С его положением разве есть женщина, какую нельзя заполучить? Даже замужние дамы из домов лоянской знати по капризу могли оказаться в его садах. Кто бы подумал: он проследил за скромной повозкой и увидел, как та женщина скрылась… за воротами самого же рода Вэй.
Чаши вновь соприкоснулись — и Вэй Шао, заметив тень на лице брата, смягчил голос:
— Кузен, я только что доставил бабушку домой. Всю дорогу она вспоминала о тебе. Говорит, ты по-прежнему живёшь в одиночестве, и рядом, мол, нет ни души, кто подал бы тёплую воды или заштопал воротник. А в семейные покои возвращаться не желаешь… Бабушка тревожится. Неужто всё-таки из-за моей матушки?
Госпожа Чжу, мачеха Вэй Яня, никогда не выказывала открытой вражды, но холодная настороженность чувствовалась в каждом взгляде. Почувствовав тот лёд, юный Вэй Янь уже в семнадцать покинул общее поместье и с тех пор жил отдельно.
Он тихо усмехнулся, будто стряхнул ненужное воспоминание:
— Не будем о прошлом. Лучше наполни, брат, пока вино не выдохлось — настоящая беседа у нас в чашах, а не в жалобах стариков.
И вновь рубиновый поток скользнул в белый нефрит чаш, а за резными переплётами раздался глухой удар ветра: Хань дрожала, словно вино в наших руках, — стоило протянуть ладонь, чтобы почувствовать, как тонко звенит век…

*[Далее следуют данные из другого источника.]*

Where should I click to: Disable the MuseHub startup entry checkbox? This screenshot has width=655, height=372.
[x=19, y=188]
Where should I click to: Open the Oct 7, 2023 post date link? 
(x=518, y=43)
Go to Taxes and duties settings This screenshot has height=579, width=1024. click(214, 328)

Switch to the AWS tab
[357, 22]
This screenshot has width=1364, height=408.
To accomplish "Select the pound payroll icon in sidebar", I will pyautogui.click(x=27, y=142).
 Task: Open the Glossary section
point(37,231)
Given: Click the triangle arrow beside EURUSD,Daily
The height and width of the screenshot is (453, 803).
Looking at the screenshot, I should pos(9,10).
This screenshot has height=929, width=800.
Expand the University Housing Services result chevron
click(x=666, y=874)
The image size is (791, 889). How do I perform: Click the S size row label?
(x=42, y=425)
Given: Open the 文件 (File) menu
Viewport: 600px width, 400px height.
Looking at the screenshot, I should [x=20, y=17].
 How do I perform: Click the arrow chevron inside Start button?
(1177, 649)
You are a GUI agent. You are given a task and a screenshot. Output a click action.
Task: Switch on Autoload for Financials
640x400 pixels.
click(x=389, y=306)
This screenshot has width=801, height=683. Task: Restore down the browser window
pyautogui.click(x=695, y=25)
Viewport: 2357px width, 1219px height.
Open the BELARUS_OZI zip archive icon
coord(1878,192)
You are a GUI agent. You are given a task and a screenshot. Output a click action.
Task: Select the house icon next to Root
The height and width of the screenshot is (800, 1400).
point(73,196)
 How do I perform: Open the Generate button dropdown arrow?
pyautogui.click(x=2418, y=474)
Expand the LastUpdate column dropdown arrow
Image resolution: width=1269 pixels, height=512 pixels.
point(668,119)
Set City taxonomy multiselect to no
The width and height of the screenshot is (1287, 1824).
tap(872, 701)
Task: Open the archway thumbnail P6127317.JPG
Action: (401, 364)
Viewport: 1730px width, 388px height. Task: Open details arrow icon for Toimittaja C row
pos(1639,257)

Вэй Янь всё ещё витал в своих мыслях, когда вдруг услышал слова брата и вернулся к реальности. Усмехнувшись, он отмахнулся:
— Причём тут цзю-му[1]? Я сам привык к вольной жизни, вот и не желаю, чтобы бабушка держала меня под своим оком, только и всего. — Помолчал, словно что-то вспомнив, и добавил: — Кстати, если бабушка вновь вздумает сосватать меня, предупреди заранее: я тогда поскорее вернусь в Дайцзюнь.
Вэй Шао улыбнулся уголком губ:
— Бабушка заботится о тебе от чистого сердца.
Старший усмехнулся, сверкнув глазами:
— Будь мне судьба столь же удачной, как у тебя, — тогда и я покорился бы без возражений.
Рука Вэй Шао, державшая винный кувшин, замерла в воздухе. Он поднял взгляд на брата.
Вэй Янь понял, что сказал лишнего, и, скрывая досаду, мягко рассмеялся:
— Невестка, что ни говори, редкой красоты; тебе, Чжунлинь, широко улыбается судьба — и прекрасную супругу получил, и земли Яньчжоу в придачу. Бабушка устроила брак как нельзя лучше.
Младший ничего не ответил, лишь наполнил до краёв свою чашу, слегка наклонился к брату в беззвучном тосте и медленно выпил до дна.
К тому часу, как Вэй Шао вернулся, ночь уже катилась к исходу часа Хай — последние мгновения перед полуночью. Шаг его был чуть нетвёрд; когда он переступал порог ворот, недавно вновь сколоченных после того, как сам же их разрубил мечом, горячая волна вина подступила к вискам. Он остановился, прислонился ладонью к свеже-струганной створке, будто проверяя, надёжно ли держится.
За два минувших года Сяо Цяо приучила себя засыпать рано: вечерами, кроме сна, дел не оставалось. Обычно в этот час она уже видела сны, если только беспокойные думы не гнали дремоту. Сегодня, прождать не в силах, она забралась под одеяло раньше времени, прислонилась к изголовью и, погружаясь в смутную дрему, вдруг вздрогнула от громыхнувших шагов.
Почти не разлепляя век, накинула халат и вышла навстречу.
У порога её чуть не сбила с ног плотная волна горячего хмеля — стало ясно: муж пьян. Она велела служанкам подхватить его под руки.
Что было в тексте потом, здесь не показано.